Жизнь ради бабок
Жизнь без «бабушек у подъезда» человеку, выросшему в России, представить сложно. Они с тобой всегда, от подросткового возраста, когда любая девочка заранее объект пониженной социальной ответственности, а любой мальчик обязательно употребляет запрещенные вещества, до катафалка — они деловито цыкнут, провожая тебя в последний путь. Но тем не менее именно бабушки, как никто, помнят и знают все.
В рамках рубрики «Так и было» мы совместно с архивом российских независимых медиа RIMA публикуем текст Любови Мульменко и Ивана Колпакова при участии Елизаветы Чукреевой, опубликованный в медиапроекте «Журнал Соль» в 2010 году. Текст до сих пор не потерял актуальности, потому что он о вневременном, о том, что вы всегда хотели узнать: о восприятии жизни бабушек у подъезда
Очевидно, что наиболее знающие, вдумчивые, обстоятельные и подкованные эксперты в России — это бабушки. Ежедневно по всей стране в городах и селах, в очередях и на лавочках у подъездов, в местных отделениях Сбербанка и поликлиниках созывают они импровизированные конференции и симпозиумы, посвященные горячей повестке дня. И судят о событиях в стране гораздо жестче и беспристрастнее, чем любая оппозиционная пресса или, скажем, «Журнал Соль».
На стороне бабушек еще и сама бабушка-история. Только старушки всерьез помнят, что творилось в России последние лет семьдесят, они обладают невероятным по объему и продолжительности мониторингом СМИ; у них, в конце концов, развитое чувство справедливости, помноженное на кротость. По просьбе «Журнала Соль» бабушки, распевая частушки собственного сочинения, цитируя Жириновского и признаваясь в любви сериалу «Ефросинья», нарисовали внятный портрет эпохи, в которой мы живем.
Ниче никто не наблюдает
Москва как Новая деревня. Квазиколбаса против мяса. Шелковьё вместо веселья
Тамара Афанасьевна, 80 лет
А хорошего ничего не видно. Хорошего нам не подают и не дают. За ценами никто не следит. Ниче никто не наблюдает. Лекарства мы щас должны получать хорошие, а нам дают только самую… Как выразиться, не знаю. По телевизору — там «пух-пах»! Муж смотрит, а я нет. Вот детское, мультики — это я могу. «Играй, гармо-о-онь…» В неделю раз. Ну новости, «Вести», а больше ниче мне не надо.

**Список задач:**
**A.** Дословно перепишите отрывок из текста о бабушках у подъезда, начав со слов «На стороне бабушек» и закончив словами «которой мы живем.».
**B.** Ответьте на вопросы по тексту о бабушках у подъезда.
(i) В каком году этот текст был опубликован в «Журнале Соль»?
(ii) В любви к какому сериалу признавались бабушки?
(iii) Сколько лет Тамаре Афанасьевне?

**Исходные данные:**
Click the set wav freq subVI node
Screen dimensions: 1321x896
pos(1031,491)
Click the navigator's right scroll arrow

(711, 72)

--

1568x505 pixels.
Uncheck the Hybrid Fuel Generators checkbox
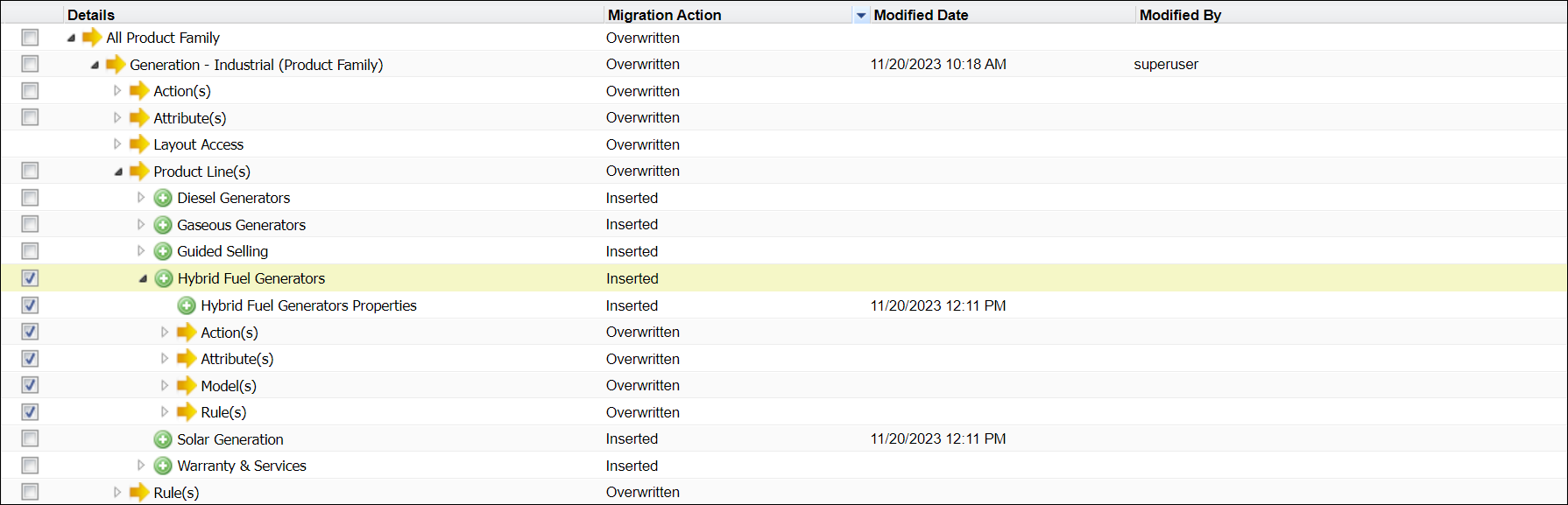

---

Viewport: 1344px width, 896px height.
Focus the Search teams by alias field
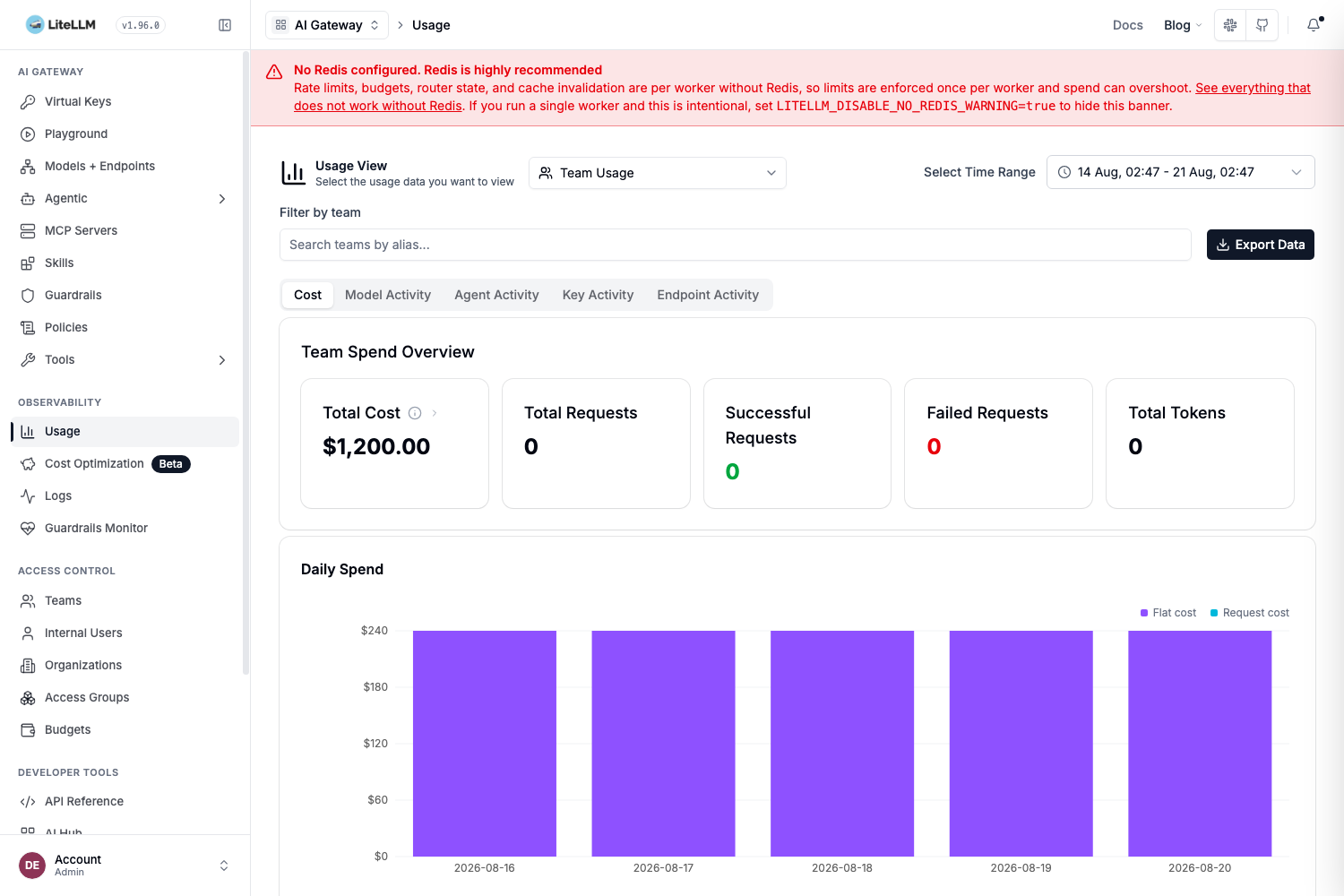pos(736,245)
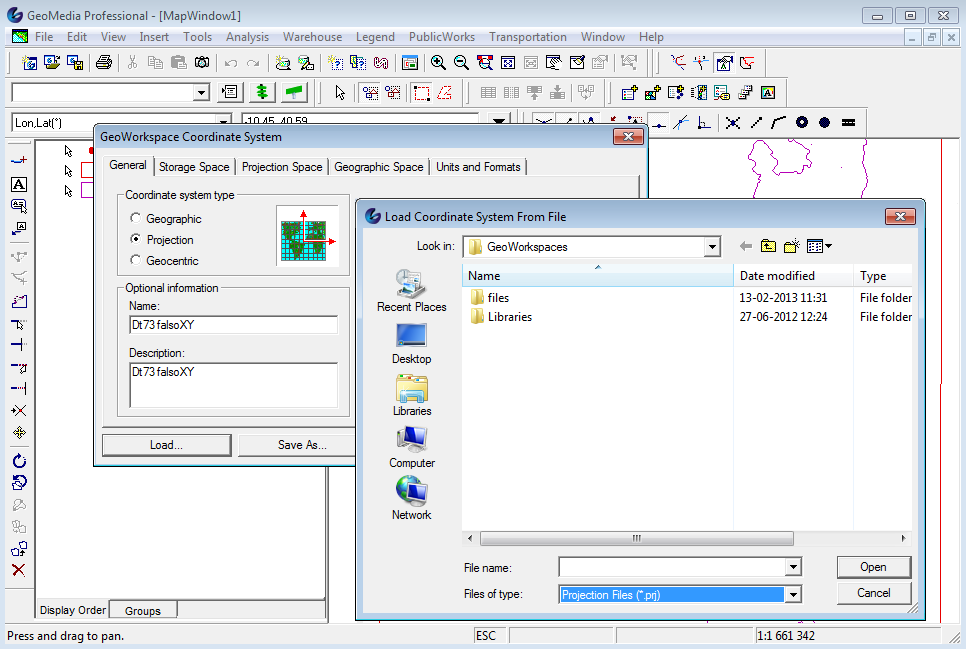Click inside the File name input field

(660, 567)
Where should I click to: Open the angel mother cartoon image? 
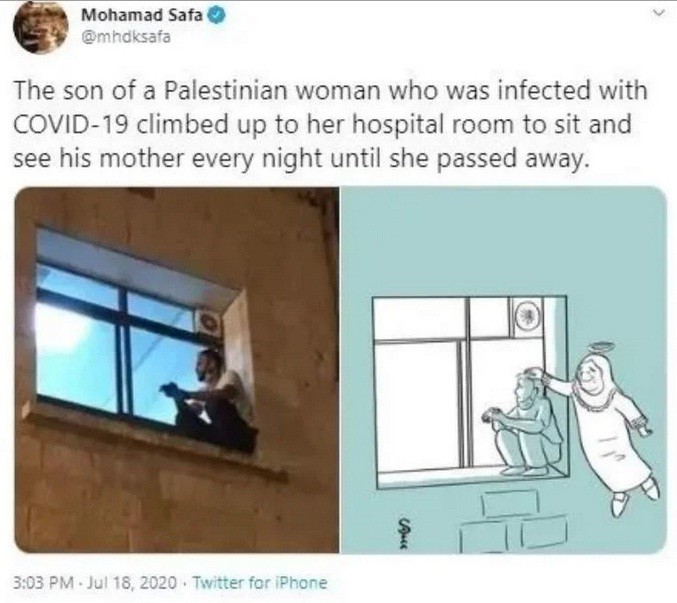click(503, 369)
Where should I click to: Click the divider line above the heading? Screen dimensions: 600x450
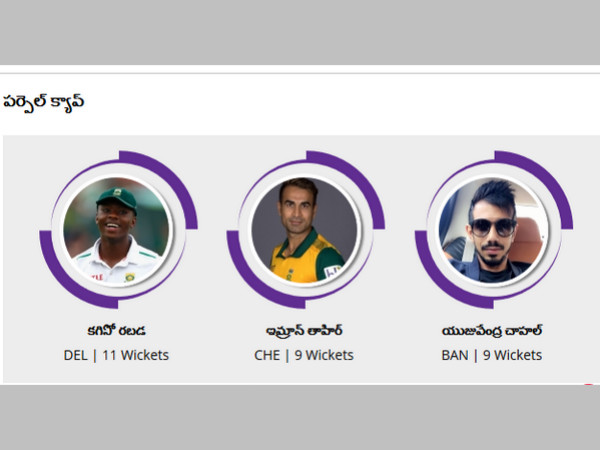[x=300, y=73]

**Решения задач:**
**A.**
На стороне бабушек еще и сама бабушка-история. Только старушки всерьез помнят, что творилось в России последние лет семьдесят, они обладают невероятным по объему и продолжительности мониторингом СМИ; у них, в конце концов, развитое чувство справедливости, помноженное на кротость. По просьбе «Журнала Соль» бабушки, распевая частушки собственного сочинения, цитируя Жириновского и признаваясь в любви сериалу «Ефросинья», нарисовали внятный портрет эпохи, в которой мы живем.

**B.**
(i) В 2010 году.
(ii) К сериалу «Ефросинья».
(iii) 80 лет.